When asked about “lookism” and other casting concerns, Helfgot encouraged us to maintain the following boundary: “Whatever you can do with your person, do. Do you have the look? Do you have the notes? Does your voice have the color?” He summarized by saying, “Our responsibility in the ‘singing theater’ is to be as convincing as possible.” (Apparently, when I wasn’t there, he also discussed the casting of the three ladies in Mozart’s Magic Flute for a production in which I had sung the Third Lady. I’m glad I wasn’t there to hear whether he said he had cast us for our looks or our voices, because I fear that either way, I’d have been offended somehow.)

One more little tidbit. Helfgot stopped the first singer right away, after she said “I would like to sing . . .” “No, no, no!” he said shaking his head. “I will sing! Not, I would like to sing, I am going to sing, I might sing . . .” As he went on to work with her on Musetta’s Waltz, he emphasized reading the story and not re-inventing the wheel. Looking at the musical notation “allegro,” he reminded the singer of the importance of the meaning of the word as “happy” (or “cheerful”) rather than just fast.

Conductor Valéry Ryvkin’s class was a treasure trove of good advice and historical knowledge in the form of personal experiences and anecdotes. Without affectation or ego, he spoke generously and candidly about how to work with a conductor. “Look out for mean conductors,” he said, and told a story of a conductor who insisted singers look at him all the time—if they looked away, he would deliberately change the tempo.

Most of Ryvkin’s presentation was much more positive and pragmatic. On the subject of who is leading, “it has to be done together,” he said. He told of how Toscanini would work for weeks with singers at the piano and said that opera is made that way, not with orchestra. He suggested, even though this is a dying practice, that singers could ask for time with a conductor and offer to bring a pianist—an invaluable thing if you can manage it, he said.
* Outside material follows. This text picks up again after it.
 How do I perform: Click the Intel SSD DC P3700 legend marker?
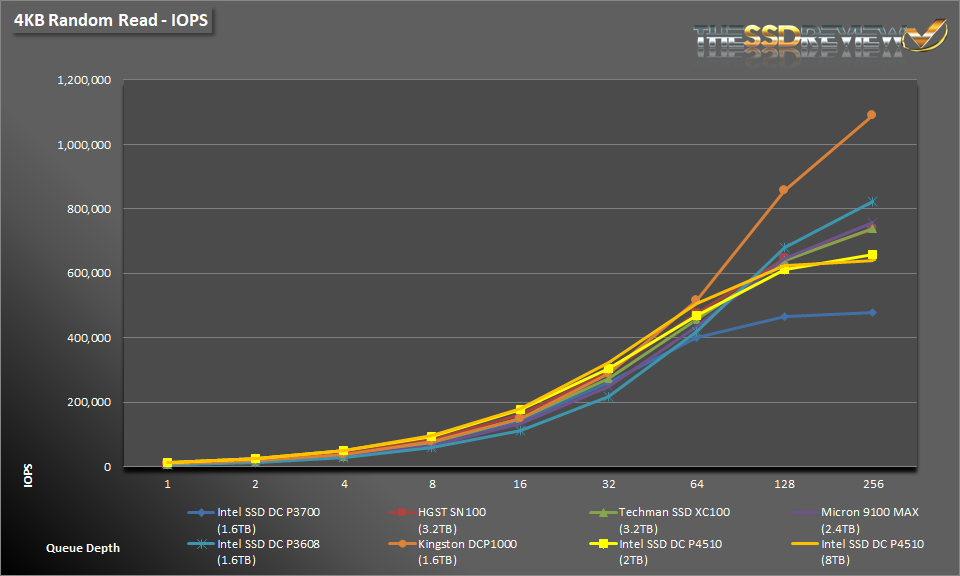pos(201,513)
Preparation, Ryvkin continued, is essential. It is better to spend three hours with a $100 coach than 10 hours with a $30 coach, he said. On the delicate subject of how to ask the conductor for help or for a change, he said that timing is the most important thing. You can ask for some things as the process goes on, for example, that you can’t ask for the first day. It’s OK if you’re having a problem in rehearsal to say “Maestro, I’ll take it home and work on it.” Then, you can come back and say “I worked on it at home and it’s not working. Can you help me?” This is a far more tactful way of saying that a tempo isn’t working—the conductor will be more likely to feel inclined to help, Ryvkin explained.

On the subject of timing, Ryvkin said to try to resolve all problems either before the Sitzprobe or after. The Sitzprobe is the worst possible time to bring up a problem, because the conductor’s focus is necessarily on the orchestra.

Ryvkin stressed the importance of being able to get your pitch from multiple sources, in case a chair squeaks and you can’t hear the oboe that night, or, as happens occasionally to even the best, the conductor brings you in early or not at all.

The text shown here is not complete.